There may be various reasons for organisations not moving from XP – migration with no downtime, lack of expertise and recourse, lack of budget and so on. From a security point of view the challenge that XP will face is not as an OS (Operating System), which itself is quite secure (and could continue to be secure).

This is because Microsoft will continue to release updates to Anti-malware signatures for Windows XP till July 14, 2015. This means Microsoft will stop security updates but will continue to provide updates for Microsoft Security Essentials till July 14, 2015. Moreover you will have adequate help from external antivirus and firewall sources.

There are plenty of external sources and almost all of them have informed that they will support Windows XP even after April 8th 2014. These third party sources help detect threats, block attacks and cleanup infections, but for how long?

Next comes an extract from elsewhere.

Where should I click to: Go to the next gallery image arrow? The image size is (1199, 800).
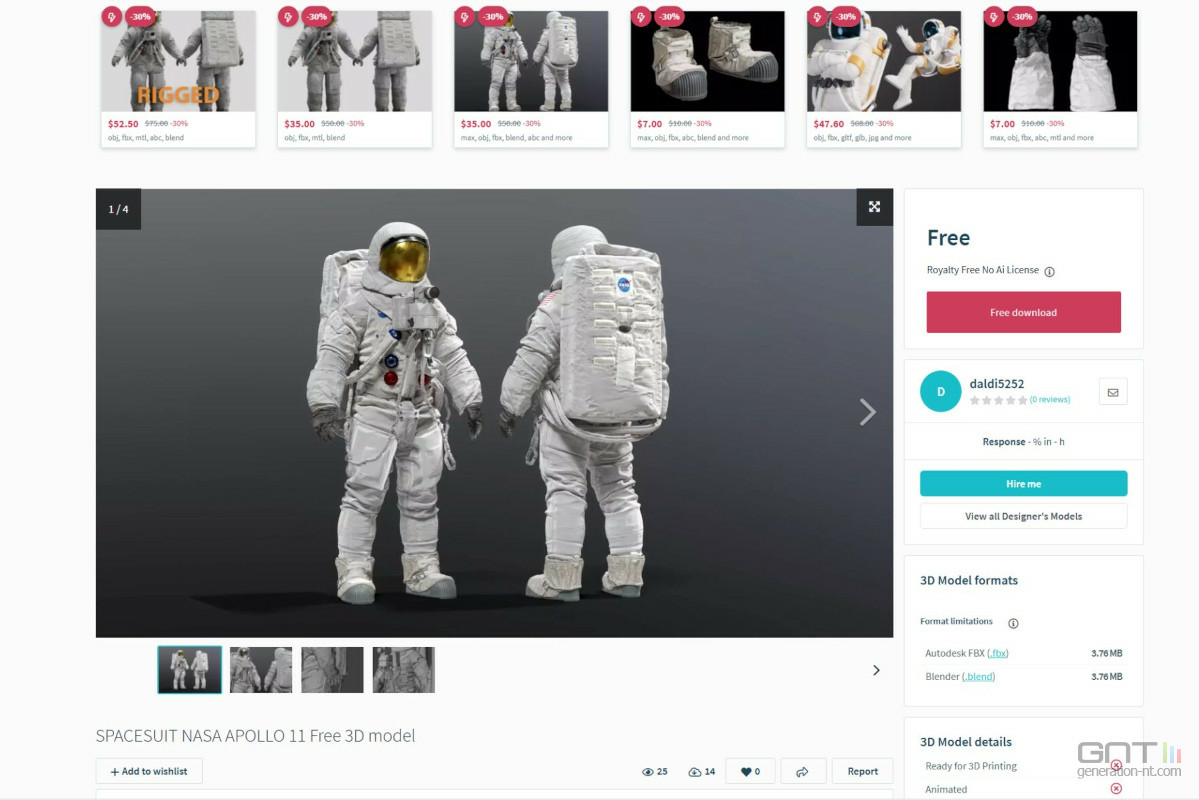coord(867,412)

According to a survey conducted by AV-Test.org, most of them will support XP at least for another year. But some of the big security vendors like Webroot, Bitdefender, Trend Micro and Kaspersky informed that they will support till 2019, 2017, 2017 and 2016 respectively. While, some other market holders like McAfee, AVG and Avast have not announced end of support according to AV-Test.org.

These days attackers target application vulnerabilities (vulnerabilities in the installed application) rather than direct attack on remote services. Some common applications that get targeted are web browsers, WordPress, OpenX, document readers, Lotus Notes, SharePoint and so on.

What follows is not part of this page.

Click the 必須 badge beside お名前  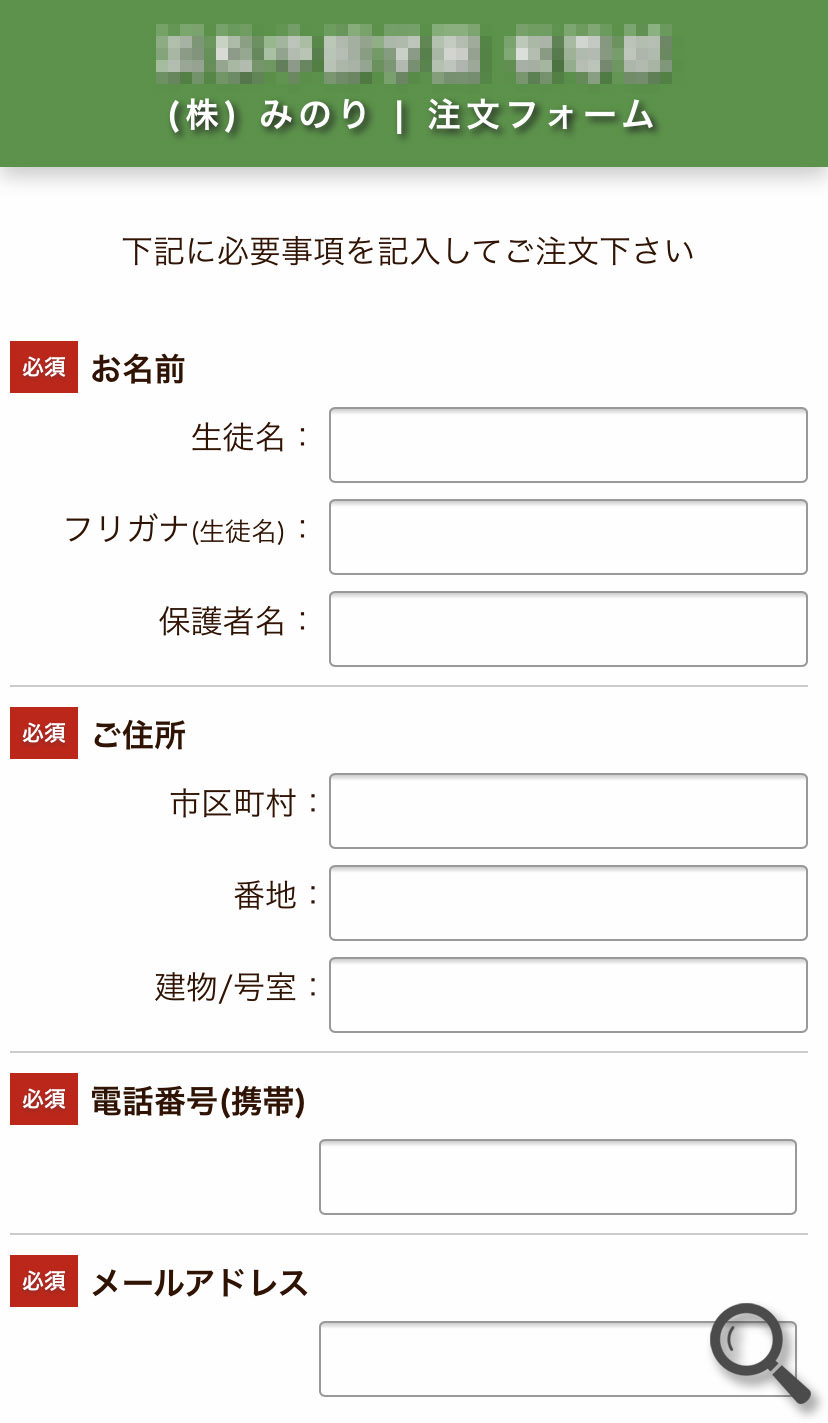click(44, 367)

Of these, the web browser plays a significant role as this is the application that interacts the most with the Internet. Attackers make use of these vulnerabilities and direct their attack through the web browser to steal data, take control of the computer, destroy your documents and much more. There are specific browser features that are more prone to attack: ActiveX, Plug-ins, VBScript and JavaScript are some examples.

Windows XP refuses to move on with the version of IE (Internet Explorer), no other version newer than IE version 8 is compatible with Windows XP. IE9 (and up) cannot be installed on XP as it uses Direct2D. This is absent in Windows XP and available on other later OSs (Windows Vista, Windows 7, etc.). Having said this, there are loads of vulnerabilities in IE 8 which are fixed via patches till date.

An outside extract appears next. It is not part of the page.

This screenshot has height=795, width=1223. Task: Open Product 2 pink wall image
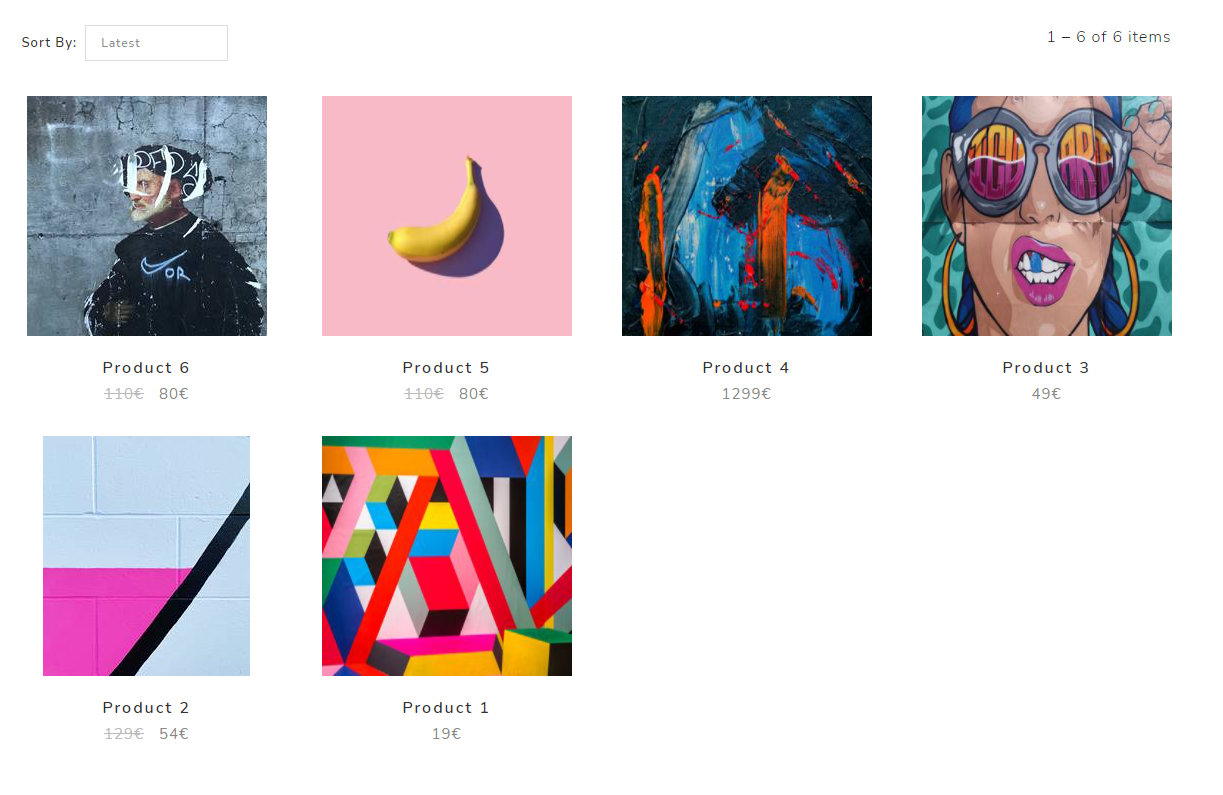tap(146, 556)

But moving forward you cannot expect this from Microsoft. The hackers will exploit vulnerabilities which are going to arise in IE8 to harm you. Users sticking with Windows XP can ditch IE for an alternate browser, for instance Google Chrome, Mozilla Firefox etc.. But is it safe enough? Most of these browsers have their source code available for anyone to scrutinize, making it easier enough for the hackers to do their homework.

Any external browsers will stop support for Windows XP, not instantaneously however these external browsers will be faithful for at least another year. Let us take the example of Google Chrome, they announced that the extended support for Windows XP ends on April 2015, but what happens after that?

There is panic that 95% of the ATM uses Windows XP as their OS and they need to switch ASAP to the latest OS to avoid compliance issues and risk factors. Well this is not true. Most ATMs use Windows XP Embedded (XPe). Windows XPe is componentised version of the Professional edition of Windows XP. This version will only have limited components that are chosen by the user, this helps reduce attack.

The support for Windows XPe ends on January 12, 2016, bank clients are safe till then and covered under compliance and protection standards. Banks will have to upgrade OS but they will get some breathing space to migrate the OS on their ATMs. Some banks, including US Bank, have already started the migration from old OS. The situation is no different with POS (point-of-sale) devices, most of these devices run on Windows XPe and should plan their migration before support for Windows XPe ends.

I hope this article will be a wakeup call to upgrade, for those still running systems on XP, as we are at the end of an era with Windows XP. It is advisable that all Windows XP users switch to the latest OS. It is time to get ready to live in a world without Windows XP.